I use CoreTemp; it's an Israeli software, but it just do the intended task in the most proper way.
Unless I am a high-caliber target, country of origin does not matter.
This is very irrogant. Easy to be pragmatic when it's theoretical for you. Those of us with actual losses tend to have different threat models - it's not about wisdom, it's about experience. Too much gone and vanished in the last years.
I have still boxes of Kaspersky from 2007, 2009 and 2014 laying somewhere in the archives, also I remember this stuff from AVP 3.0. Screaming pig is childhood trauma.
In today's reality this thing is direct security threat, Evgene is not a simple guy, sad that people blindened with the palestinian noise, but no attention to the russian threat. I don't say engine is bad or so on or engineering team are idiots - no, their product is good, I respect the technology, this guys know their stuff, but I don't want to have this on my PC. If I wanted to install AVP - then I would just buy and install it. Their lab team for reverse engineering is involved in the warfare, everyone knows this, and this is no a business or preference question. I have enough people working in the air defence, and Kaspersky could step aside and print money instead they offloaded their team to do a wrong thing.

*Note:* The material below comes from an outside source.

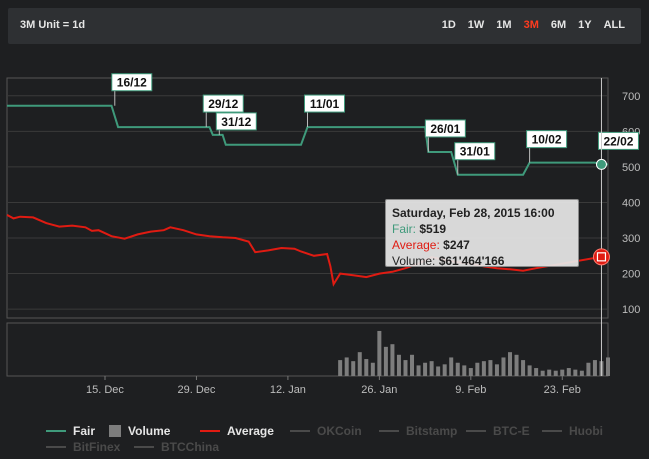  What do you see at coordinates (250, 431) in the screenshot?
I see `legend-label: Average` at bounding box center [250, 431].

It's easy to debate geopolitics from a Cologne gay bar when you still have everything. Some of us are choosing antiviruses from very different contexts - where these aren't philosophical positions but actual risk assessments. You see the guy made panic because of ZA, but I personally have nothing against of it. I respect his position, but we will reach no conclusion here. The question was actually if it improved across the years, since in 2023-2024 it was pretty raw. There are plenty of good products without geopolitical baggage - let's focus on those instead of debating whose threat model is 'wise enough'. I stated this in advance just because you are all boiling in the landscape and may visibility on the whole market, especially, since you claim you are a security researcher and you must give a response in your mind what kind of access antivirus software has in the environment. You have no power there and no power to judge, sorry.
Questions are actually were
If Bitdefender is enought
If Emsisoft is better Bitdefender
If TrendMicro is great option
Or if I choose ESET then what to tweak
MD actually passes all ransomwares in all the tests I saw around and this is a long-year running pattern. It's not enough for me.